Os medos povoam-se como rochas cortantes. Elas esbarram de frente contra o peito desprotegido, agredindo a ingenuidade dos que nem imaginam a crueza do mundo. Do lado de cá, os apoderados da lucidez julgamo-los pelas formas diferentes de loucura que estão catalogadas. Não resisto a uma porventura banal interrogação: e será que não estão os padrões do julgamento ofuscados pelo alçapão da parcialidade? Não será a lucidez uma armadilha que cauciona as coisas mais terríveis que louco algum – um louco assim sancionado – seria capaz de pautar?
Eles conseguem erguer as complicadas peças de um mundo particular que é enigmático. Onde julgamos haver incapacidade existe um sublime dom para decifrar o mundo nas fronteiras que nos são dadas a perceber apenas numa estreita banda onírica.
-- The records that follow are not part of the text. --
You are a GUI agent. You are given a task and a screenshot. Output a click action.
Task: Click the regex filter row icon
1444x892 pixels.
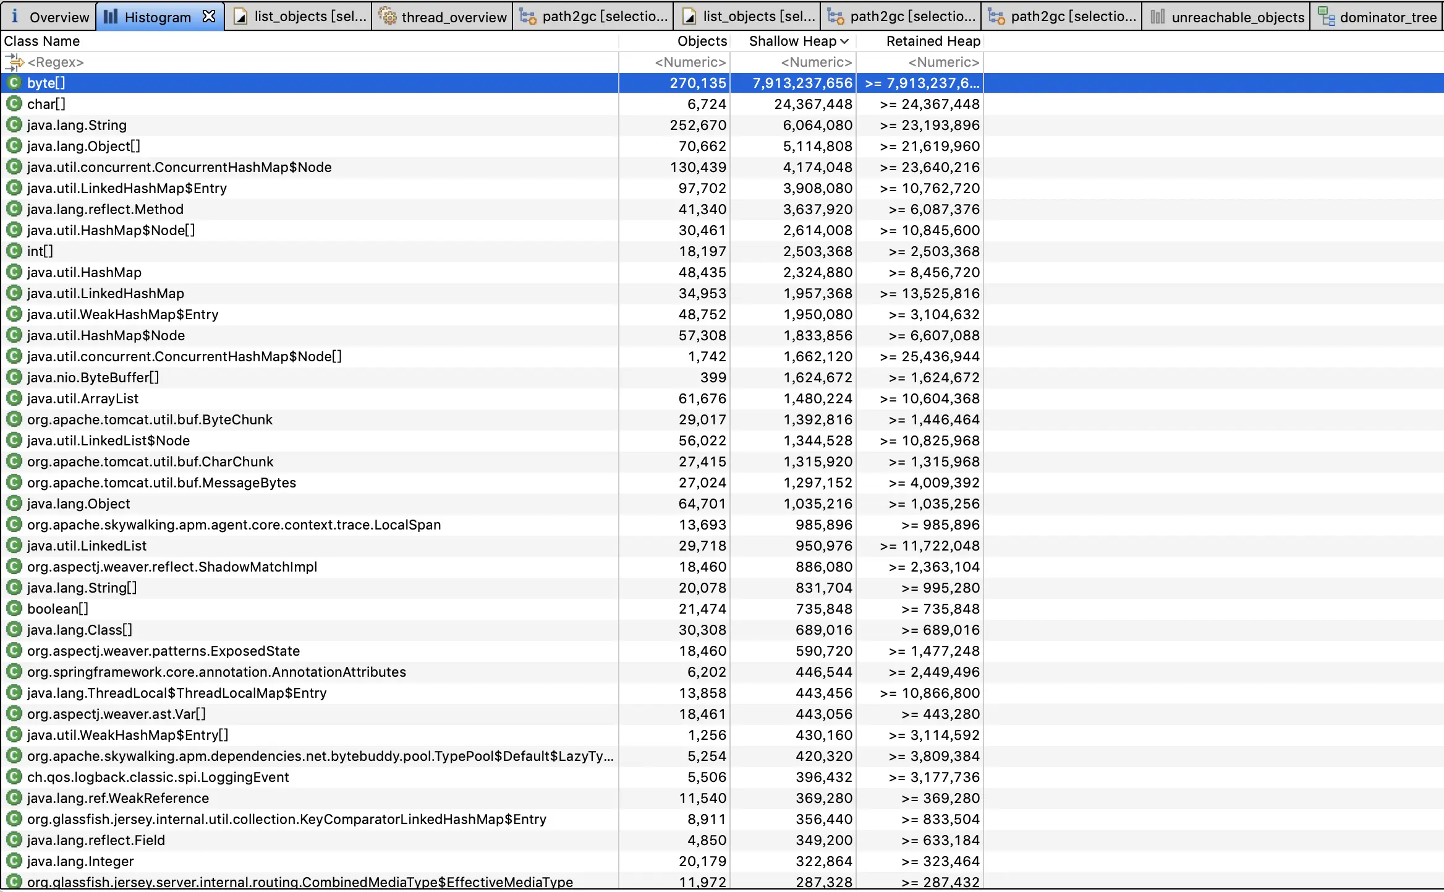(x=14, y=62)
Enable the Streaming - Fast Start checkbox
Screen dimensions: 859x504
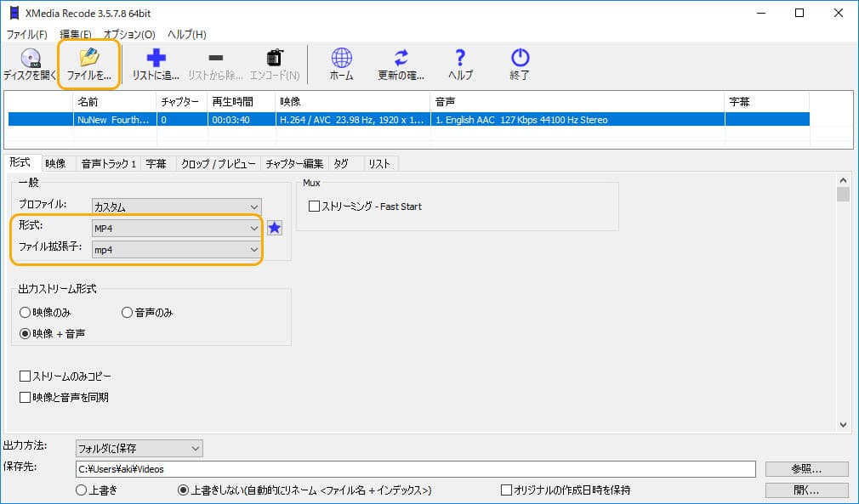pyautogui.click(x=314, y=207)
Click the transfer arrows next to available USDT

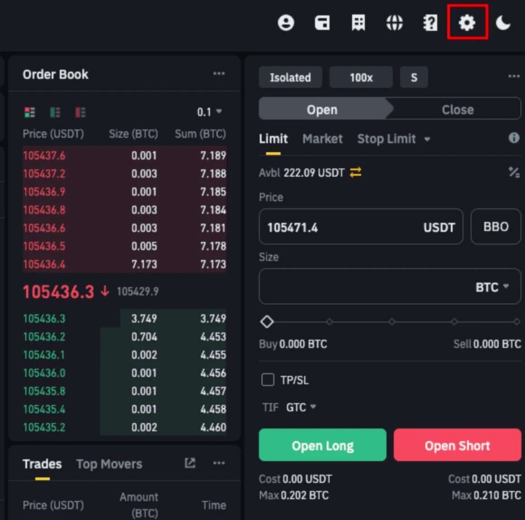pos(356,172)
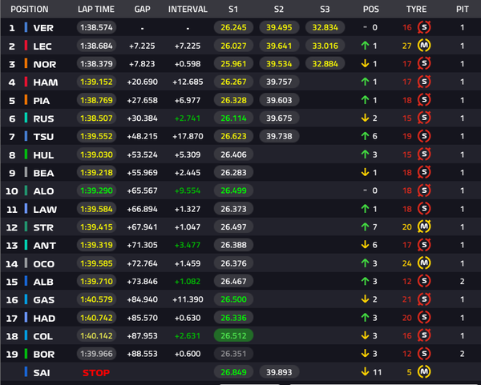Click Hamilton's soft tyre icon
The height and width of the screenshot is (385, 481).
click(x=423, y=82)
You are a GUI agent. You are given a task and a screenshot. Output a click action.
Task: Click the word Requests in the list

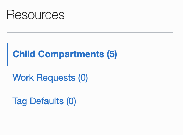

Quantas vezes os ininteligíveis sonhos que se fazem imperadores do sono não pertencem ao domínio da loucura? Afinal, talvez o que nos separe dos loucos é uma ténue fronteira. Os pedaços de sonhos que cavalgam numa loucura indomável estão pegados à matéria onírica. Os loucos transbordam-nos para a irrequietude da existência acordada.
Uma vez, vi um velho homem que arrastava os andrajos e a barba hirsuta e imunda, discursando em voz audível um amontoado de palavras que não compunham duas ideias claras. Passava pelas pessoas sem notar a sua presença, compenetrado na filosofia insana que ia debitando em voz alta, perante a comiseração de uns e a indiferença da maioria. Que males se apoderaram da mente para aquele velho chegar a semelhante estado de desprendimento? Que vis torturas lhe assaltavam o cérebro enrugado pelo maior dos sofrimentos – o sofrimento de quem anda aos trambolhões nos corredores exíguos do pensamento assoberbado? Seria capaz de distinguir um enferrujado portão de ferro de uma andorinha em voo primaveril? O olhar ingénuo e esperançoso de uma criança da ganância com que o rio flui em direcção à sua foz? Os exíguos corredores da conturbada existência seriam um lugar diferente onde se compunha o seu muito particular mundo, a sua – aos nossos olhos – particular tortura. Com as cores de significado só dele, os percursos só com sentido para o velho carcomido pela demência por nós decretada.
Segui-o à distância durante uns minutos. O caminho errático continuava a ser pontuado pela oratória que, do lado de cá da lucidez, era desprovida de sentido. Às vezes parava para contemplar o céu e calava-se. Ficava extasiado durante uns segundos, como se o dia soalheiro aplacasse o sobressalto constante. Não demorava até se deixar tomar pela fúria interior metendo os pés ao caminho, desatando a proferir o aluvião de palavras deslaçadas naquele tom de voz que fazia desviar o olhar dos transeuntes.
A meio da deambulação errática curvou o sentido e veio na minha direcção. Cruzámo-nos. Notei então, ao perto, o olhar perdido no firmamento. Um autómato a errar sem destino, os olhos vidrados num longínquo horizonte que trepava os elevados prédios e as montanhas que se adivinhavam no conhecimento da geografia. Como se o homem, em vez de olhos, apenas tivesse as cavidades. Os olhos sugados pela demência destrutiva.